Inutile de revenir sur la manière détestable et les ingrédients ingérables expliquant les résultats de l’ami du roi. C’est du plus c’est gros, plus ça passe. Dans combien de pays du monde, un parti crée en février 2009 , arrive à constituer un important groupe parlementaire et à remporter quatre mois plus tard des élections ? Très peu peuvent se permettre cette insulte au sens politique et s’auto-humilier de cette façon là.

Oui applaudissons l’exploit hors commun de l’ami du roi . On en avait vu pourtant d’autres : le parti de l’ami du roi Hassan II Ahmed Reda Guédira en 1963, le parti du beau-frère du roi défunt à la fin des années 1970 (deuxième vendredi dernier). Après tout, pourquoi pas le roi Mohamed VI ? Pourquoi pas en 2009 ?

Two months before the election, Hassan also entered the race by having his closest confidant, Interior-Agriculture Minister Ahmed Reda Guedira, 40, organize a pro-Hassan party christened the Front for the Defense of Constitutional Institutions.

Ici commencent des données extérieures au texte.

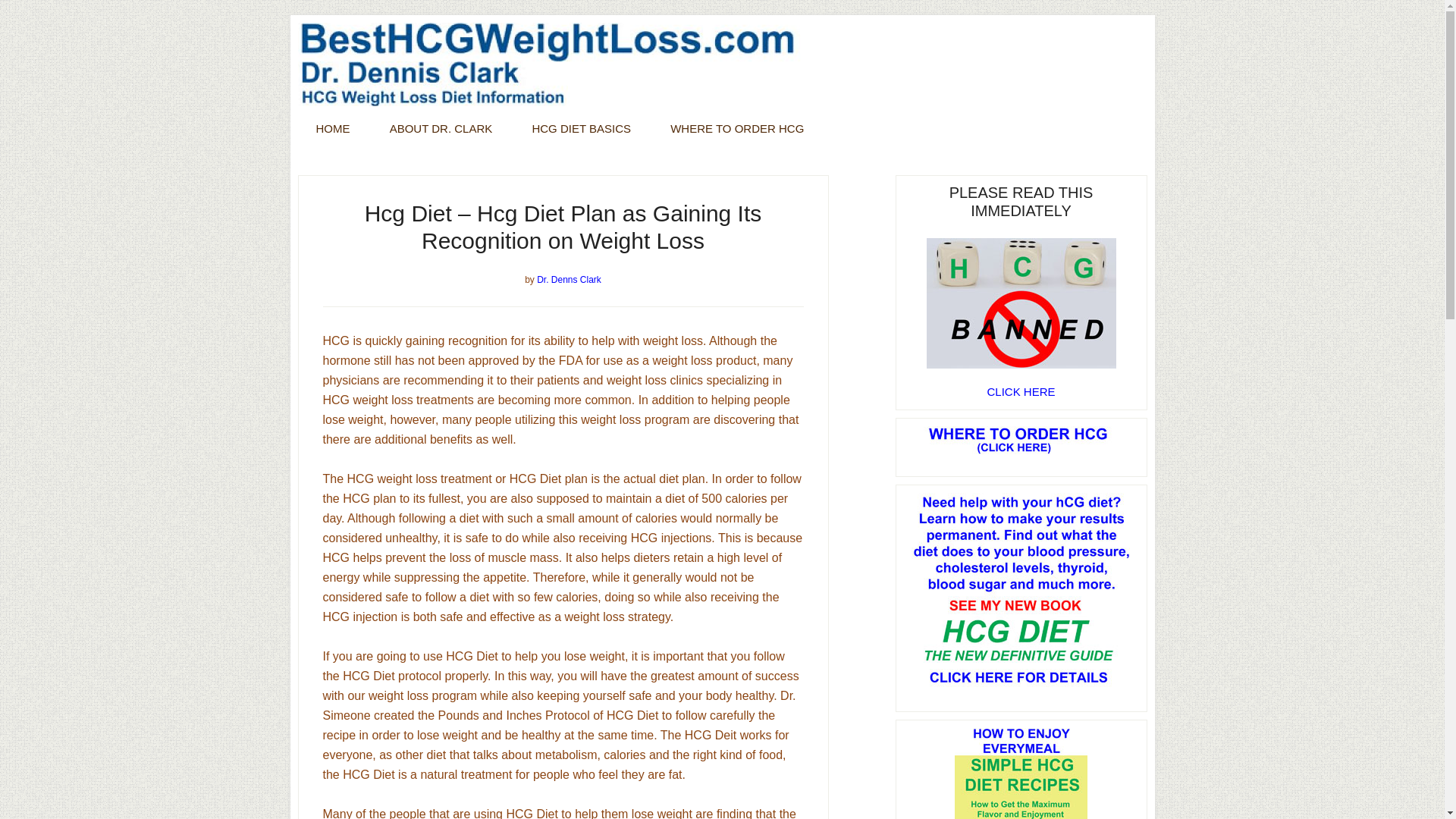
Dr. Denns Clark (569, 279)
HOME (332, 128)
HCG DIET BASICS (581, 128)
ABOUT DR. CLARK (441, 128)
WHERE TO ORDER HCG (737, 128)
Given the description of an element on the screen output the (x, y) to click on. 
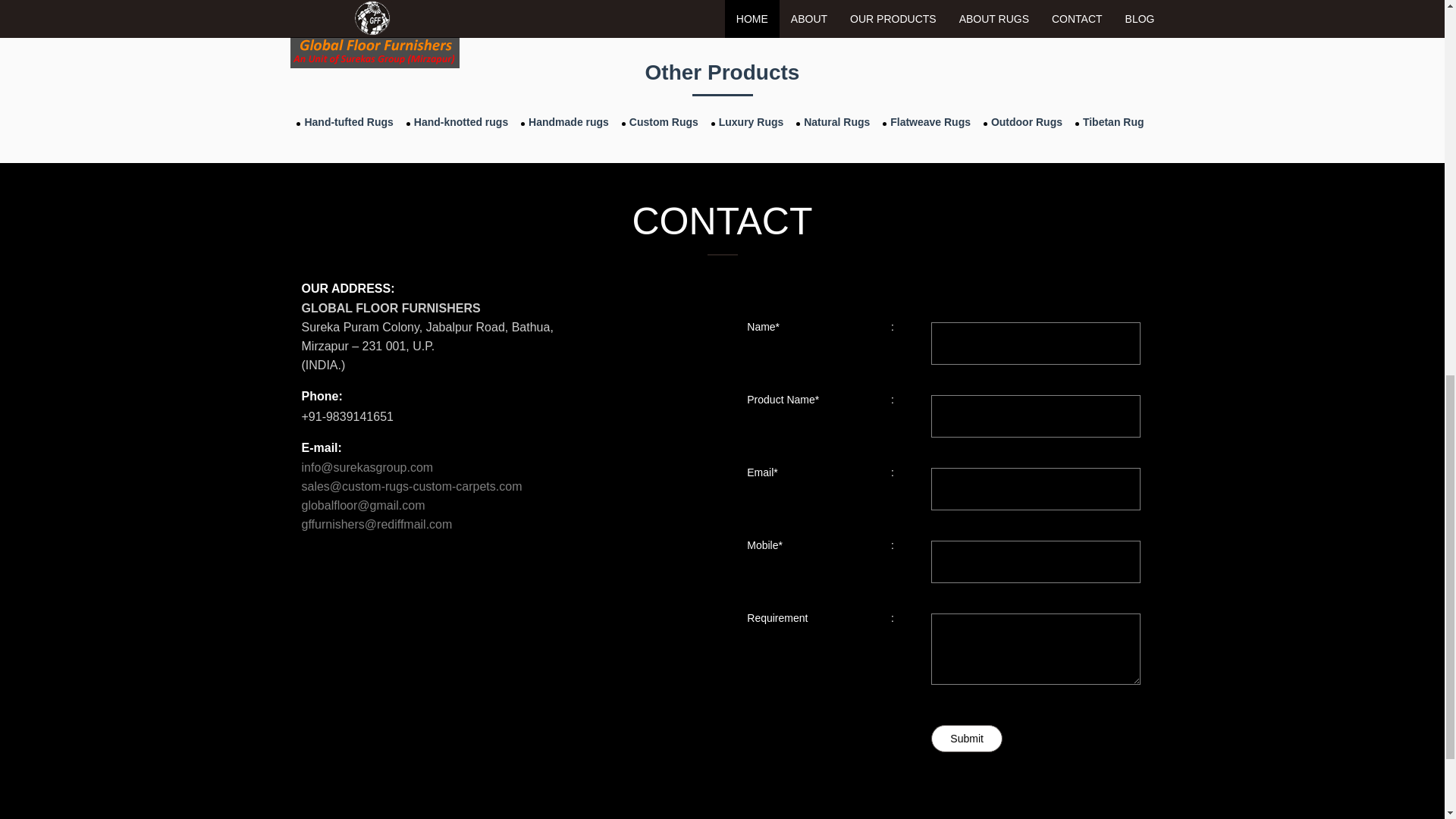
Luxury Rugs (749, 121)
Handmade rugs (566, 121)
Tibetan Rug (1111, 121)
Flatweave Rugs (928, 121)
Submit (967, 738)
Natural Rugs (834, 121)
Submit (967, 738)
Custom Rugs (661, 121)
Hand-tufted Rugs (346, 121)
Outdoor Rugs (1024, 121)
Hand-knotted rugs (459, 121)
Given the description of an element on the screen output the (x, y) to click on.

Unsurprisingly, the F.D.C.I. enjoyed the use of government vehicles to haul wondering tribesmen to rallies, plus the organized support of the government's administrative bureaucracy.

Time, Friday, May. 24, 1963

Après dix ans de règne quasi-absolu du roi Mohamed VI, le coup d’état politique de son ami Fouad Ali, a le mérite de nous renseigner sur l’agenda politique des prochaines années. Jusqu’en 2012, le parti de l’ami du roi continuera à grandir, à attirer autour de lui tous les opportunistes du royaume, tous ceux qui pour diverses raisons sont en quête de proximité avec les proches du roi. C’est sons sésame, c’est sa raison d’être. Le récent passage en « opposition » lui permettra d’acquérir un semblant d’indépendance et d’intégrité. Les médias d’Etat continueront à le promouvoir, à le banaliser à masquer son côté inscestieux. Il n’y a pas urgence, le premier ministre actuel est si effacé et réduit à un rôle subalterne qu’il ne dérangera pas cette machine en marche. L’exploit de vendredi dernier sera réédité, voire amplifié, à l’occasion des élections parlementaires de 2012. L’ami du roi ne sera peut-être pas désigné premier ministre, un de ses proches fera largement l’affaire, mais celui que l’on surnomme vice-roi s’emparera du gouvernement pour au moins jusqu’à 2017. Autant de temps gagné pour repousser aux calendes grecques les réformes institutionnelles et conserver le statut quo. Et à supposer, hypothèse impossible, que l’ami du roi s’épanouira du palais, on lui opposera à lui et à sa bande l’évidente apostrophe « qui vous a fait Seigneurs ? ». 

La boucle est bouclée, le système est verrouillé pour au moins 10-15 ans. Oh bien sûr, entre temps on calmera la foule avec une parodie de réforme constitutionnelle qui survolera le fond , on alimentera le débat public par des polémiques futiles à titre de diversion. L’essentiel est que la machine est lancée avec un système politique s’articulant désormais autour de deux pôles : Le roi en monarque quasi-absolu, le parti de l’ami du roi en « classe politique » à lui seul. Un pouvoir et guère de contre-pouvoirs. 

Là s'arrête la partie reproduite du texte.